== Segment start ==

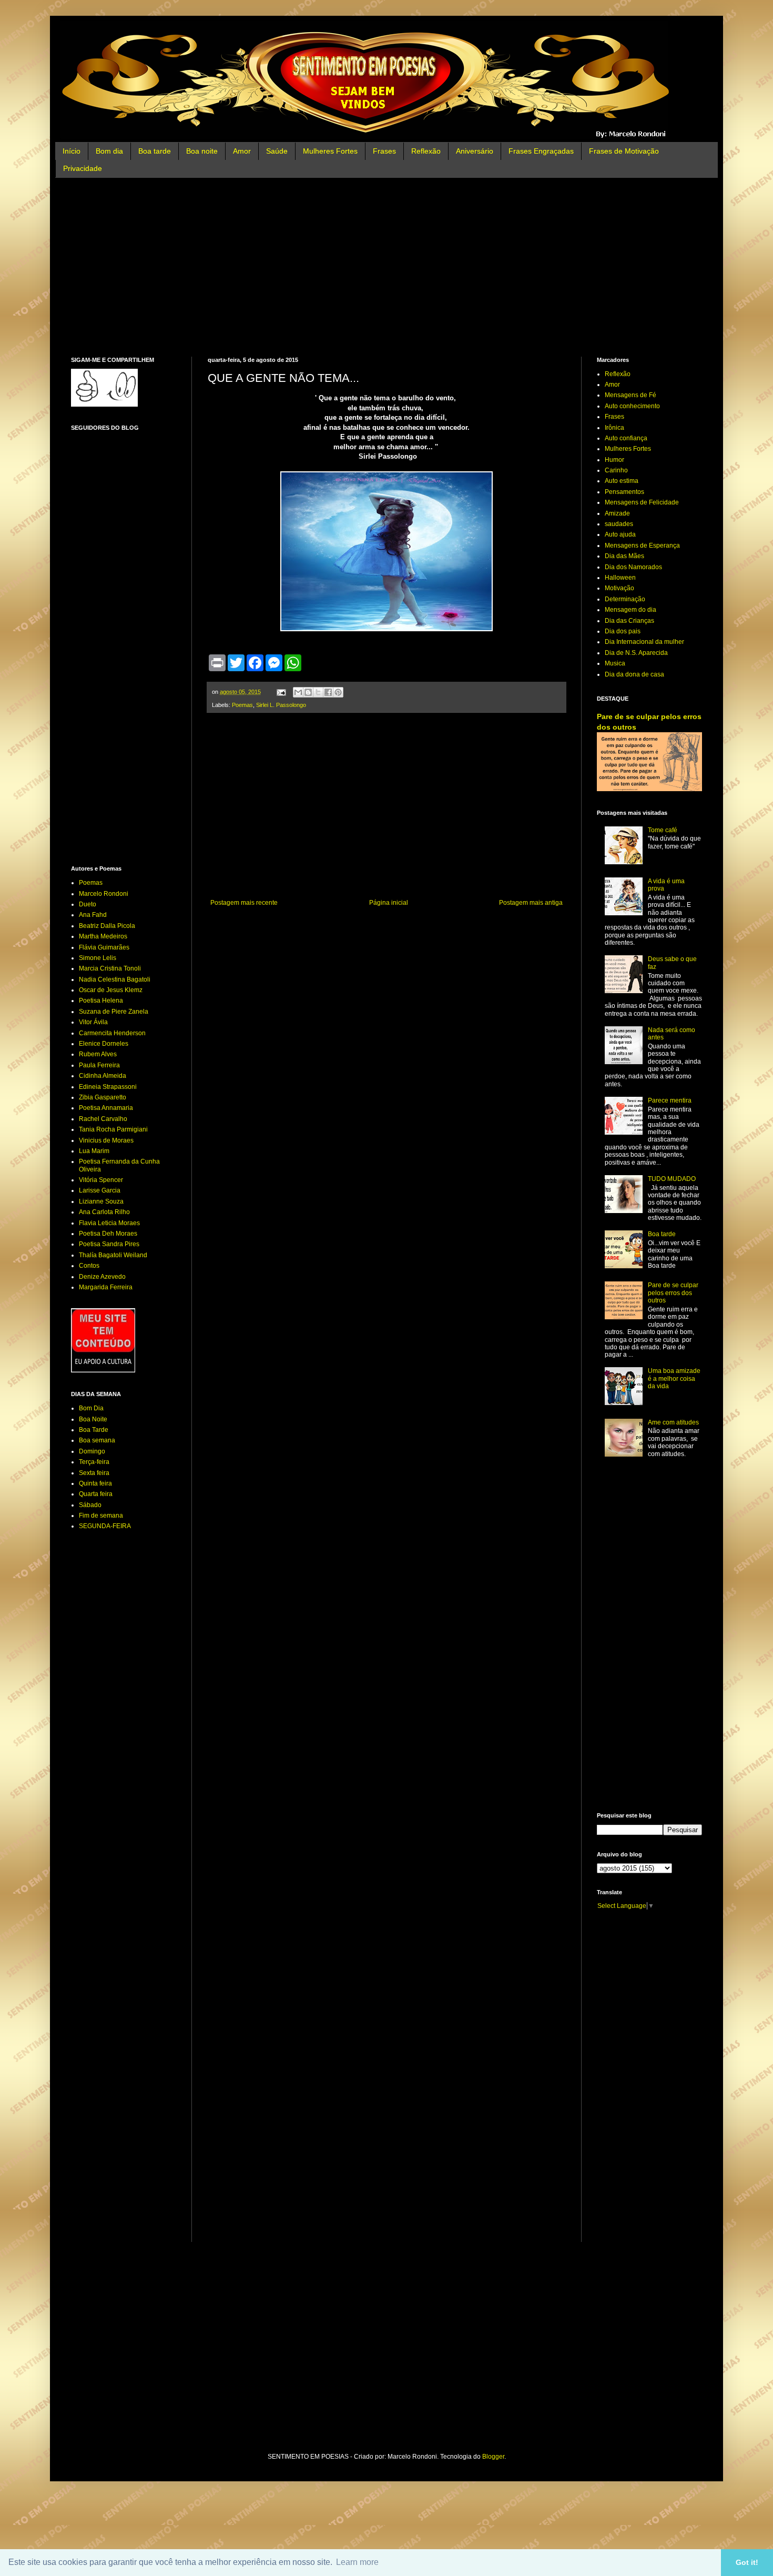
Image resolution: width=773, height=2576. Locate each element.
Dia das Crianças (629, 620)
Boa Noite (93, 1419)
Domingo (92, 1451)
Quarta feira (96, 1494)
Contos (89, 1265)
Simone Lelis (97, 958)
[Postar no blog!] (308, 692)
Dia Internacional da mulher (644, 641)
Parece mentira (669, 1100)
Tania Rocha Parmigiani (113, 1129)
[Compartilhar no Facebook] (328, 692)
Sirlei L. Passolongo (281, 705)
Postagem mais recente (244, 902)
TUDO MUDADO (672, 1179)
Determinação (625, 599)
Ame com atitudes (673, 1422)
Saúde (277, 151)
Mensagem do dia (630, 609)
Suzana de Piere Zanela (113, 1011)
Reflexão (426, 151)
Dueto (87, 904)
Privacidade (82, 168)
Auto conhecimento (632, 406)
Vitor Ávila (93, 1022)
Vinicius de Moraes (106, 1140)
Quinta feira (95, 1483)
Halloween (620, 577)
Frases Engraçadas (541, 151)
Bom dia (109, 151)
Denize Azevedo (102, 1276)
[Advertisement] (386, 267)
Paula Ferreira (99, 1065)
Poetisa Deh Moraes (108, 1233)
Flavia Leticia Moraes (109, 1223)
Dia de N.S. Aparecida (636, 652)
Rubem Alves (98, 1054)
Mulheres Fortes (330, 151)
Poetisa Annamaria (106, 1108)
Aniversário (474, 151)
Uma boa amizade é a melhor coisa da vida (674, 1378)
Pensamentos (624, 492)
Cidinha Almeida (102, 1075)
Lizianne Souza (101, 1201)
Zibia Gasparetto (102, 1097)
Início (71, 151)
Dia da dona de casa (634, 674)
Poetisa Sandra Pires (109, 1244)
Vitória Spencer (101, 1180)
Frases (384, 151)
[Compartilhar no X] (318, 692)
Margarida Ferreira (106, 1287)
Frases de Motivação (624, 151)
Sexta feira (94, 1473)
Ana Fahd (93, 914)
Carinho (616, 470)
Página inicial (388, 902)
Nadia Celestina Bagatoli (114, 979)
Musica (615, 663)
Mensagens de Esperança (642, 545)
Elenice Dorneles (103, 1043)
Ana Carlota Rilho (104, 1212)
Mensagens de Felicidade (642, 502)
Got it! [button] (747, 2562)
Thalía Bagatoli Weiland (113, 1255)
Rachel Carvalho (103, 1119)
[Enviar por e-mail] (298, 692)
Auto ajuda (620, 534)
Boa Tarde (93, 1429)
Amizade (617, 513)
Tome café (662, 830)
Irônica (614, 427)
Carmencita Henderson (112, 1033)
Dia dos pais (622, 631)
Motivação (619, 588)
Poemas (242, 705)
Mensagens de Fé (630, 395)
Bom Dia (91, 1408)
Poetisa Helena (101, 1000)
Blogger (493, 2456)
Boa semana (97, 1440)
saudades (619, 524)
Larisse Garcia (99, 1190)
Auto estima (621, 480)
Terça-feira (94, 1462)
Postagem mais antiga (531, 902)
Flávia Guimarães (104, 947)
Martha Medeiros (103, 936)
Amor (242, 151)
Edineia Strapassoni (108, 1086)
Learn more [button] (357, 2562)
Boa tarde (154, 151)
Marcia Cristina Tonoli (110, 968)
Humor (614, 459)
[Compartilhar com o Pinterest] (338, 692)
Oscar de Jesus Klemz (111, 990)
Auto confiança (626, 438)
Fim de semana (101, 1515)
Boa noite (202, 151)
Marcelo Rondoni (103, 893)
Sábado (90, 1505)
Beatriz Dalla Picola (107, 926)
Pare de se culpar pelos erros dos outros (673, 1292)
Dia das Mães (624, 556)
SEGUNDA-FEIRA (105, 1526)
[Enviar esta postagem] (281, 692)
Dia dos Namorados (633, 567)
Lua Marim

== Segment end ==
== Segment start ==

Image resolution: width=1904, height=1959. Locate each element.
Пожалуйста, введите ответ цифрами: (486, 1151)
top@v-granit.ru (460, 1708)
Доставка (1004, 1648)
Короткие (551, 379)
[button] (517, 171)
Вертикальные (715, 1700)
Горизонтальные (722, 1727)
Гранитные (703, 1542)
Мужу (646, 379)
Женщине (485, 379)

== Segment end ==

→ TO DO
Out of the material above, output word for word the line with "Image resolution: width=773, height=2576.", the line with "Início (71, 151)", and all lines between them, with nothing else.

→ EXERCISE RESPONSE
Image resolution: width=773, height=2576. Locate each element.
Dia das Crianças (629, 620)
Boa Noite (93, 1419)
Domingo (92, 1451)
Quarta feira (96, 1494)
Contos (89, 1265)
Simone Lelis (97, 958)
[Postar no blog!] (308, 692)
Dia Internacional da mulher (644, 641)
Parece mentira (669, 1100)
Tania Rocha Parmigiani (113, 1129)
[Compartilhar no Facebook] (328, 692)
Sirlei L. Passolongo (281, 705)
Postagem mais recente (244, 902)
TUDO MUDADO (672, 1179)
Determinação (625, 599)
Ame com atitudes (673, 1422)
Saúde (277, 151)
Mensagem do dia (630, 609)
Suzana de Piere Zanela (113, 1011)
Reflexão (426, 151)
Dueto (87, 904)
Privacidade (82, 168)
Auto conhecimento (632, 406)
Vitor Ávila (93, 1022)
Vinicius de Moraes (106, 1140)
Quinta feira (95, 1483)
Halloween (620, 577)
Frases Engraçadas (541, 151)
Bom dia (109, 151)
Denize Azevedo (102, 1276)
[Advertisement] (386, 267)
Paula Ferreira (99, 1065)
Poetisa Deh Moraes (108, 1233)
Flavia Leticia Moraes (109, 1223)
Dia de N.S. Aparecida (636, 652)
Rubem Alves (98, 1054)
Mulheres Fortes (330, 151)
Poetisa Annamaria (106, 1108)
Aniversário (474, 151)
Uma boa amizade é a melhor coisa da vida (674, 1378)
Pensamentos (624, 492)
Cidinha Almeida (102, 1075)
Lizianne Souza (101, 1201)
Zibia Gasparetto (102, 1097)
Início (71, 151)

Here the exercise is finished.